**PROBLEM DESCRIPTION**
Repeat the data exactly as given below, dropping every picture.

☆ ☆ ☆

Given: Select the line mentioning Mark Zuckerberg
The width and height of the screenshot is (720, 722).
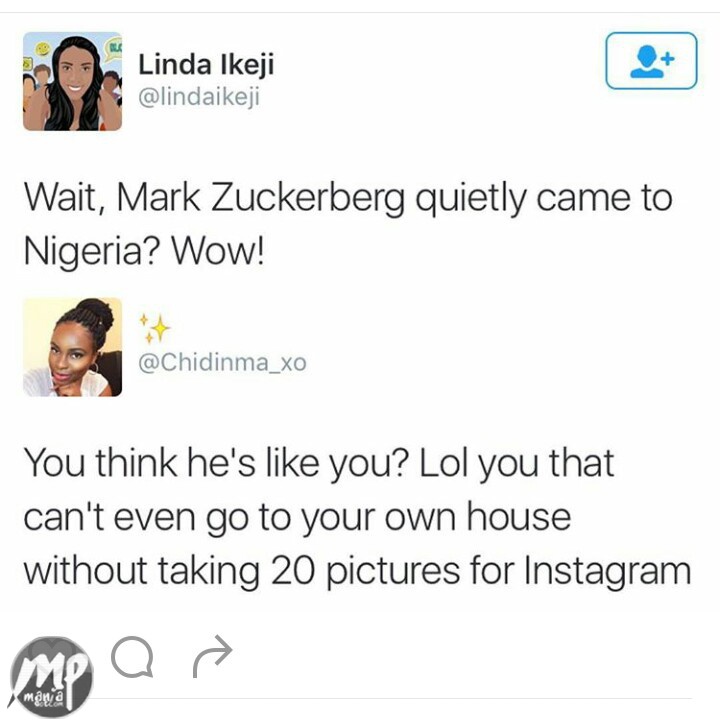Looking at the screenshot, I should point(348,199).
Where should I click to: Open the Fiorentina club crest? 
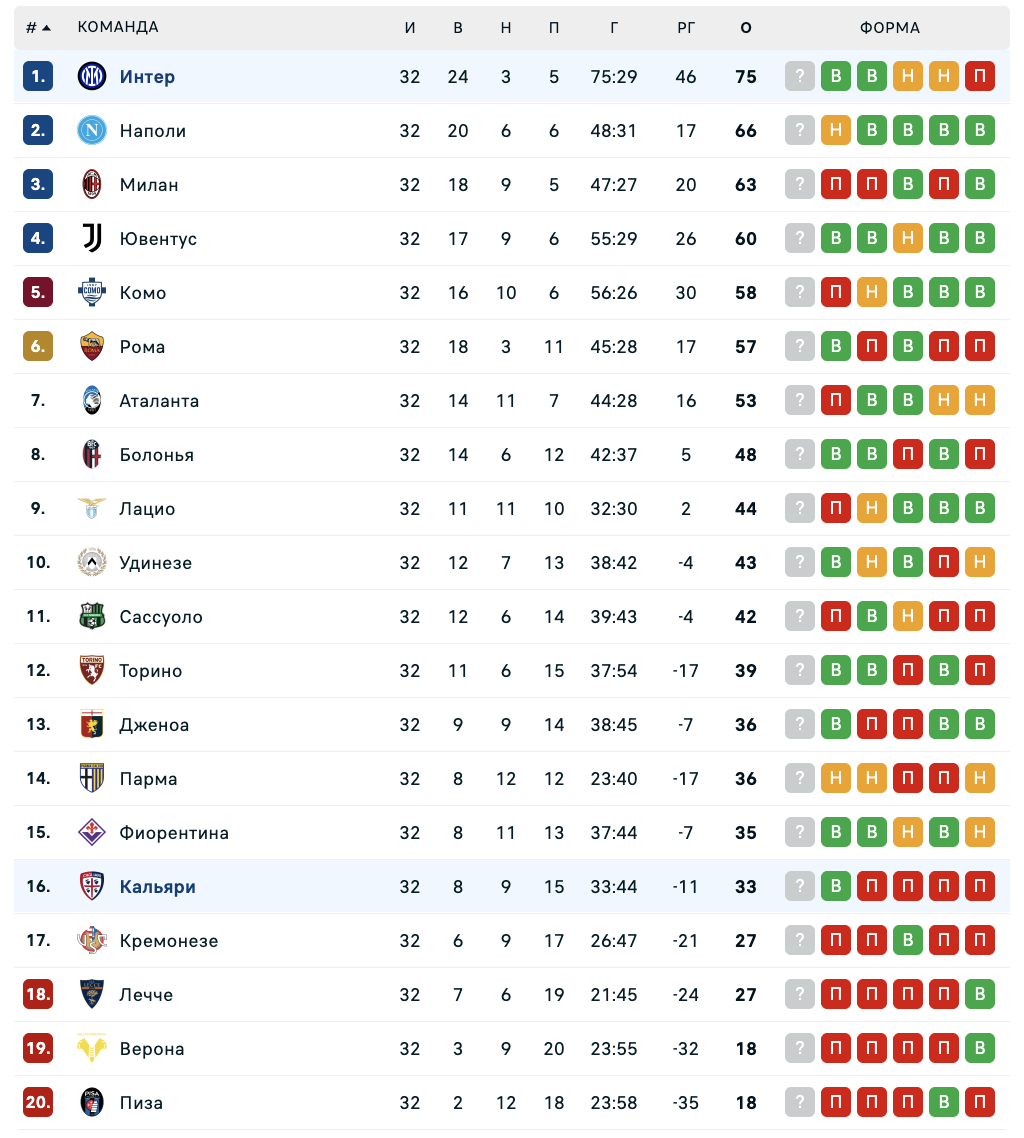pos(92,832)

☆ ☆ ☆

**REPLY TO THE EXERCISE**
Given: Select the line mentioning Mark Zuckerberg
The width and height of the screenshot is (720, 722).
Looking at the screenshot, I should point(348,199).
Where should I click to: Open the Fiorentina club crest? 
pos(92,832)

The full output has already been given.